Print each entry below precisely as it reads.

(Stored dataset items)
━━━━━━━━━━━━━━━━

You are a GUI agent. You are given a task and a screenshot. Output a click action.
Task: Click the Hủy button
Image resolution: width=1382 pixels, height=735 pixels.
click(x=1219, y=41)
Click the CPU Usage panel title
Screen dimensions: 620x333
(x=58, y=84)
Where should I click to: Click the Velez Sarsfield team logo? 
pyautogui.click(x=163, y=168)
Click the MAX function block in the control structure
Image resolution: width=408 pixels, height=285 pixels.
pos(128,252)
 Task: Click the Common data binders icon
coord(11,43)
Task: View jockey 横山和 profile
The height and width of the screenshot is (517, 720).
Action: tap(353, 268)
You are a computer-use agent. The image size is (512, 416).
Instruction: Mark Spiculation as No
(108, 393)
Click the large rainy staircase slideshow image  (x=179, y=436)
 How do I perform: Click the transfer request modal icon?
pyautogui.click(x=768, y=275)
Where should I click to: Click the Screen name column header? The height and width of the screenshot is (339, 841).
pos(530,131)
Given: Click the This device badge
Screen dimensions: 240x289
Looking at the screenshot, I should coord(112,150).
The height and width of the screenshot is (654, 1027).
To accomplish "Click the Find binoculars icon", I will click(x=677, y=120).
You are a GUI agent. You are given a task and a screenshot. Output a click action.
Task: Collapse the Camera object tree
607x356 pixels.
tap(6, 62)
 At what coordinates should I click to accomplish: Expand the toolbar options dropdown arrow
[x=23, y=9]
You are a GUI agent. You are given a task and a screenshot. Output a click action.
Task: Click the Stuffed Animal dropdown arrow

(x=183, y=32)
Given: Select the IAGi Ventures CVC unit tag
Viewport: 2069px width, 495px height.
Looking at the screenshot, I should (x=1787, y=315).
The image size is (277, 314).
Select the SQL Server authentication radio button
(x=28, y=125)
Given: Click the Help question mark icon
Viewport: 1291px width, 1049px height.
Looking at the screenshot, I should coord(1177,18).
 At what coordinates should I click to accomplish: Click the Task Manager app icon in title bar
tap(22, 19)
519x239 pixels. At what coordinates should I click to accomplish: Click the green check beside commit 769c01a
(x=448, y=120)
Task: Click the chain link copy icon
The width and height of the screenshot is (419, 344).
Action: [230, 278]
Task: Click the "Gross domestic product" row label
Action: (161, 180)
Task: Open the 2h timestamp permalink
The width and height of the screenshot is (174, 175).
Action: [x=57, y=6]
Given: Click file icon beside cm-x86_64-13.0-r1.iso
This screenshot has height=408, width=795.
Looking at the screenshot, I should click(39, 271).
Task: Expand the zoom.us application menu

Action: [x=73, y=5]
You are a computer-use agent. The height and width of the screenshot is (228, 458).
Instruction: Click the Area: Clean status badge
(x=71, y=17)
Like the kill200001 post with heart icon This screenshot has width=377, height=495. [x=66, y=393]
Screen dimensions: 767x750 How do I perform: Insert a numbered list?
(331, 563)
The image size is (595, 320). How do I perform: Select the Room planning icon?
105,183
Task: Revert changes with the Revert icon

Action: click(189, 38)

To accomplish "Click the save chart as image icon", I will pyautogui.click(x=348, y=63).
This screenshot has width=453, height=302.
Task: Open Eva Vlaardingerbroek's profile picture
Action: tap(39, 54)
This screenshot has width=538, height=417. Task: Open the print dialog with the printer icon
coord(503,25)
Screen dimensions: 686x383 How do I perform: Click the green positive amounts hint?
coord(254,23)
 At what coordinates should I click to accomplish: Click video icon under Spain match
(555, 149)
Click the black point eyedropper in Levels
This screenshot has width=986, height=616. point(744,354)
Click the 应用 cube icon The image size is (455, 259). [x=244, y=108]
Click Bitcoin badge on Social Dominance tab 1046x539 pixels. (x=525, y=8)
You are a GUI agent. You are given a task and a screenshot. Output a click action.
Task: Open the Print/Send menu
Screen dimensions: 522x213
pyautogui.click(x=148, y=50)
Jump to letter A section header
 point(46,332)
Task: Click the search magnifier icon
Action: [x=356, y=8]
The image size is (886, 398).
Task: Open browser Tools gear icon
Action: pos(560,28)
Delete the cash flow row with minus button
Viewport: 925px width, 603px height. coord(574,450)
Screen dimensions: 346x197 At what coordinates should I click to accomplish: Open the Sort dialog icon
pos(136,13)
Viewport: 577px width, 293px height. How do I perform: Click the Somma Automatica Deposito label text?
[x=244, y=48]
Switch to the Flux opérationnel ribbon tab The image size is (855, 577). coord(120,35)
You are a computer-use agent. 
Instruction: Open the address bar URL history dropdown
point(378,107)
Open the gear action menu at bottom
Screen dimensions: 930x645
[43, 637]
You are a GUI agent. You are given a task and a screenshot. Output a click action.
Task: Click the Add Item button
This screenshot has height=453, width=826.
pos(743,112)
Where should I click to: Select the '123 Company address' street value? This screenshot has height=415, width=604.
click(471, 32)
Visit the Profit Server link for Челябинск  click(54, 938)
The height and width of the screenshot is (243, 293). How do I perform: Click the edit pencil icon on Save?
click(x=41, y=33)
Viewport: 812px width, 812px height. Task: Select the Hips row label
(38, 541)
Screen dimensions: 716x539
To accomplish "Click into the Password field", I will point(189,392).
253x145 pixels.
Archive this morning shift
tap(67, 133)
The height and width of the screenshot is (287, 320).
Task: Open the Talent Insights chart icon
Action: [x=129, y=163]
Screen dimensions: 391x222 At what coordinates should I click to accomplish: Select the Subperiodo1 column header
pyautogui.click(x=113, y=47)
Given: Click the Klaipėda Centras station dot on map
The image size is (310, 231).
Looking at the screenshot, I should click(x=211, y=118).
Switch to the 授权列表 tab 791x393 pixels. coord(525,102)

━━━━━━━━━━━━━━━━

▶ OUTPUT:
You are a GUI agent. You are given a task and a screenshot. Output a click action.
Task: Click the Hủy button
Image resolution: width=1382 pixels, height=735 pixels.
click(x=1219, y=41)
Click the CPU Usage panel title
Screen dimensions: 620x333
(x=58, y=84)
Where should I click to: Click the Velez Sarsfield team logo? 
pyautogui.click(x=163, y=168)
Click the MAX function block in the control structure
Image resolution: width=408 pixels, height=285 pixels.
pos(128,252)
 Task: Click the Common data binders icon
coord(11,43)
Task: View jockey 横山和 profile
The height and width of the screenshot is (517, 720).
Action: tap(353, 268)
You are a computer-use agent. The image size is (512, 416).
Instruction: Mark Spiculation as No
(108, 393)
Click the large rainy staircase slideshow image  (x=179, y=436)
 How do I perform: Click the transfer request modal icon?
pyautogui.click(x=768, y=275)
Where should I click to: Click the Screen name column header? The height and width of the screenshot is (339, 841).
pos(530,131)
Given: Click the This device badge
Screen dimensions: 240x289
Looking at the screenshot, I should coord(112,150).
The height and width of the screenshot is (654, 1027).
To accomplish "Click the Find binoculars icon", I will click(x=677, y=120).
You are a GUI agent. You are given a task and a screenshot. Output a click action.
Task: Collapse the Camera object tree
607x356 pixels.
tap(6, 62)
 At what coordinates should I click to accomplish: Expand the toolbar options dropdown arrow
[x=23, y=9]
You are a GUI agent. You are given a task and a screenshot. Output a click action.
Task: Click the Stuffed Animal dropdown arrow

(x=183, y=32)
Given: Select the IAGi Ventures CVC unit tag
Viewport: 2069px width, 495px height.
Looking at the screenshot, I should (x=1787, y=315).
The image size is (277, 314).
Select the SQL Server authentication radio button
(x=28, y=125)
Given: Click the Help question mark icon
Viewport: 1291px width, 1049px height.
Looking at the screenshot, I should coord(1177,18).
 At what coordinates should I click to accomplish: Click the Task Manager app icon in title bar
tap(22, 19)
519x239 pixels. At what coordinates should I click to accomplish: Click the green check beside commit 769c01a
(x=448, y=120)
Task: Click the chain link copy icon
The width and height of the screenshot is (419, 344).
Action: [230, 278]
Task: Click the "Gross domestic product" row label
Action: (161, 180)
Task: Open the 2h timestamp permalink
The width and height of the screenshot is (174, 175).
Action: [x=57, y=6]
Given: Click file icon beside cm-x86_64-13.0-r1.iso
This screenshot has height=408, width=795.
Looking at the screenshot, I should click(39, 271).
Task: Expand the zoom.us application menu

Action: [x=73, y=5]
You are a computer-use agent. The height and width of the screenshot is (228, 458).
Instruction: Click the Area: Clean status badge
(x=71, y=17)
Like the kill200001 post with heart icon This screenshot has width=377, height=495. [x=66, y=393]
Screen dimensions: 767x750 How do I perform: Insert a numbered list?
(331, 563)
The image size is (595, 320). How do I perform: Select the Room planning icon?
105,183
Task: Revert changes with the Revert icon

Action: click(189, 38)

To accomplish "Click the save chart as image icon", I will pyautogui.click(x=348, y=63).
This screenshot has width=453, height=302.
Task: Open Eva Vlaardingerbroek's profile picture
Action: tap(39, 54)
This screenshot has width=538, height=417. Task: Open the print dialog with the printer icon
coord(503,25)
Screen dimensions: 686x383 How do I perform: Click the green positive amounts hint?
coord(254,23)
 At what coordinates should I click to accomplish: Click video icon under Spain match
(555, 149)
Click the black point eyedropper in Levels
This screenshot has width=986, height=616. point(744,354)
Click the 应用 cube icon The image size is (455, 259). [x=244, y=108]
Click Bitcoin badge on Social Dominance tab 1046x539 pixels. (x=525, y=8)
You are a GUI agent. You are given a task and a screenshot. Output a click action.
Task: Open the Print/Send menu
Screen dimensions: 522x213
pyautogui.click(x=148, y=50)
Jump to letter A section header
 point(46,332)
Task: Click the search magnifier icon
Action: [x=356, y=8]
The image size is (886, 398).
Task: Open browser Tools gear icon
Action: pos(560,28)
Delete the cash flow row with minus button
Viewport: 925px width, 603px height. coord(574,450)
Screen dimensions: 346x197 At what coordinates should I click to accomplish: Open the Sort dialog icon
pos(136,13)
Viewport: 577px width, 293px height. How do I perform: Click the Somma Automatica Deposito label text?
[x=244, y=48]
Switch to the Flux opérationnel ribbon tab The image size is (855, 577). coord(120,35)
You are a computer-use agent. 
Instruction: Open the address bar URL history dropdown
point(378,107)
Open the gear action menu at bottom
Screen dimensions: 930x645
[43, 637]
You are a GUI agent. You are given a task and a screenshot. Output a click action.
Task: Click the Add Item button
This screenshot has height=453, width=826.
pos(743,112)
Where should I click to: Select the '123 Company address' street value? This screenshot has height=415, width=604.
click(471, 32)
Visit the Profit Server link for Челябинск  click(54, 938)
The height and width of the screenshot is (243, 293). How do I perform: Click the edit pencil icon on Save?
click(x=41, y=33)
Viewport: 812px width, 812px height. Task: Select the Hips row label
(38, 541)
Screen dimensions: 716x539
To accomplish "Click into the Password field", I will point(189,392).
253x145 pixels.
Archive this morning shift
tap(67, 133)
The height and width of the screenshot is (287, 320).
Task: Open the Talent Insights chart icon
Action: [x=129, y=163]
Screen dimensions: 391x222 At what coordinates should I click to accomplish: Select the Subperiodo1 column header
pyautogui.click(x=113, y=47)
Given: Click the Klaipėda Centras station dot on map
The image size is (310, 231).
Looking at the screenshot, I should click(x=211, y=118).
Switch to the 授权列表 tab 791x393 pixels. coord(525,102)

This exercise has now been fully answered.